BEGIN DATA FOR THIS EXERCISE

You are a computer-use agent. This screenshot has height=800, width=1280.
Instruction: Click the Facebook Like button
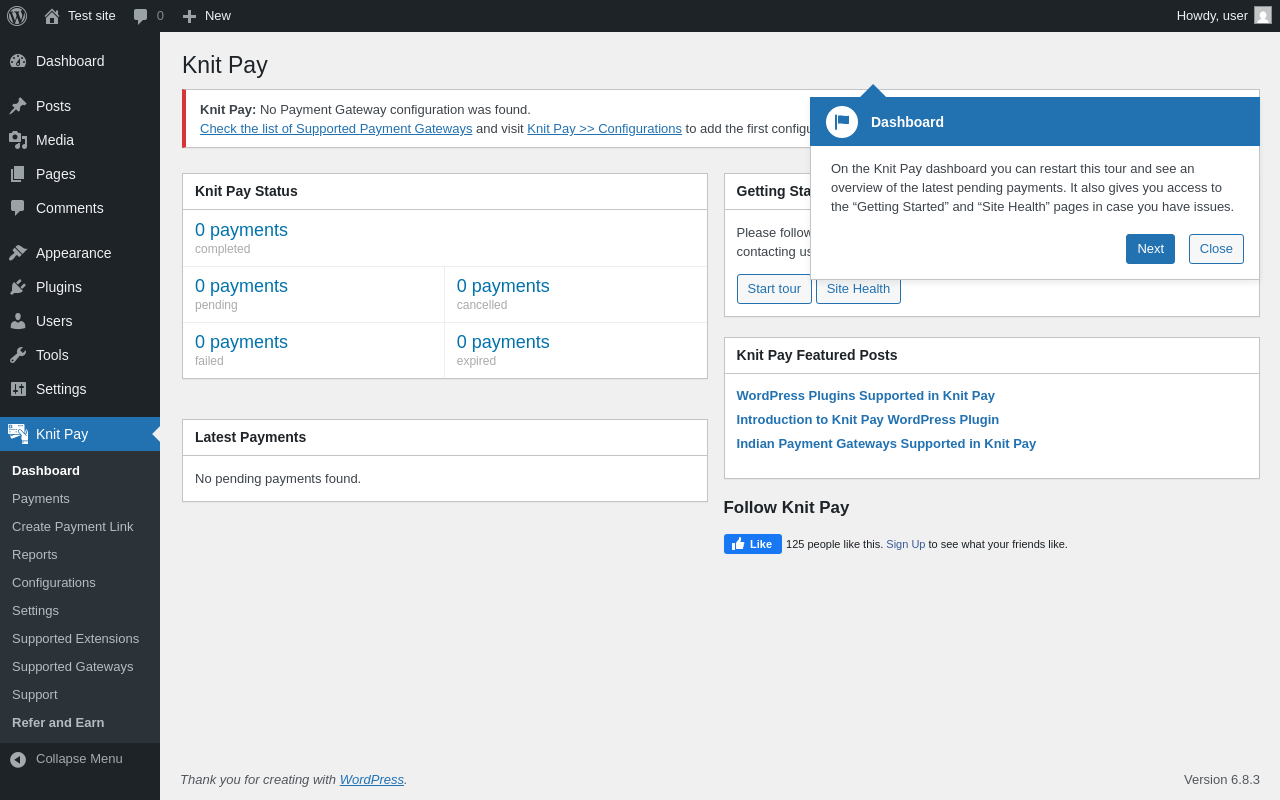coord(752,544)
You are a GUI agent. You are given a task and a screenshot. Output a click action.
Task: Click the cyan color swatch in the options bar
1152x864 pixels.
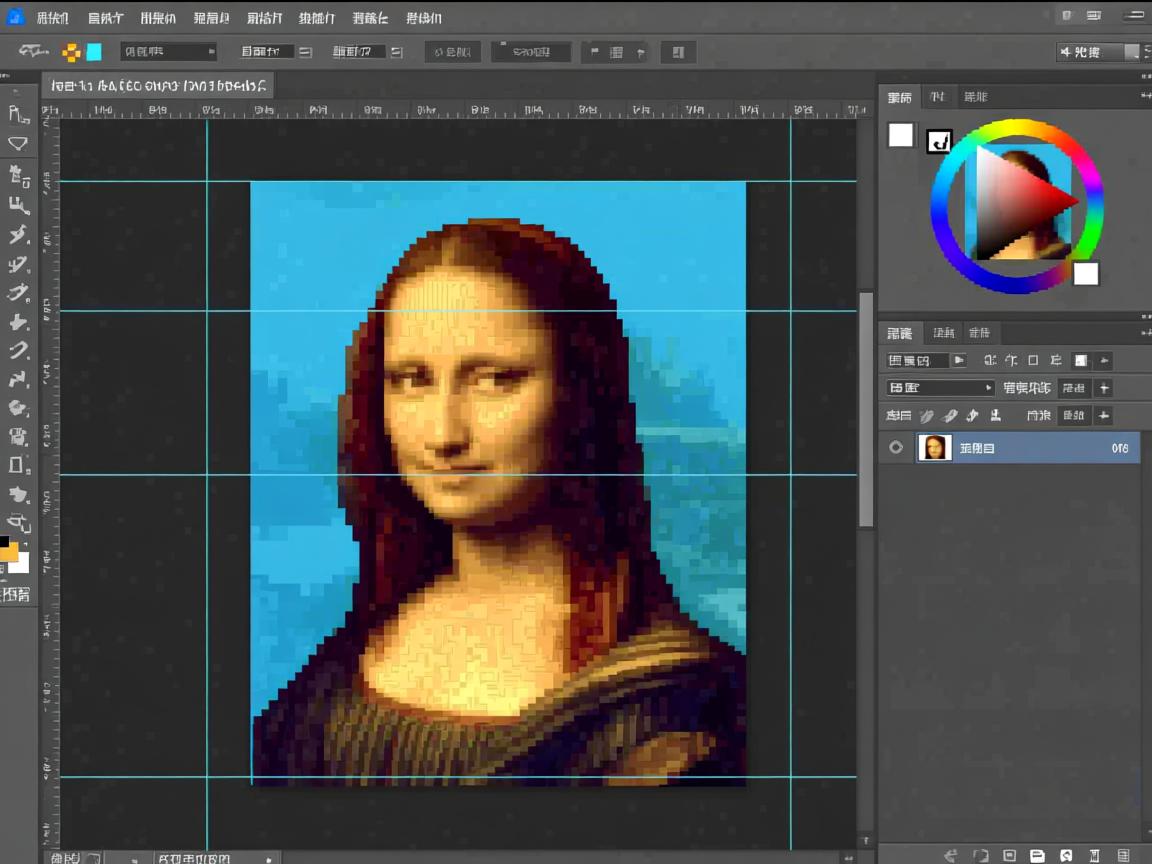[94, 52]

END DATA FOR THIS EXERCISE
BEGIN DATA FOR THIS EXERCISE

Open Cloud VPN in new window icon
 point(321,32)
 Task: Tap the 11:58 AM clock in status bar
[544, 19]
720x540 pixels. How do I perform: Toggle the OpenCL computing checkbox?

END DATA FOR THIS EXERCISE

PROBLEM: Every line above from the line with "Open Cloud VPN in new window icon" to the line with "720x540 pixels. How", both included, must be reproduced exactly, and no other line may appear.

SOLUTION TO THE EXERCISE:
Open Cloud VPN in new window icon
 point(321,32)
 Task: Tap the 11:58 AM clock in status bar
[544, 19]
720x540 pixels. How do I perform: Toggle the OpenCL computing checkbox?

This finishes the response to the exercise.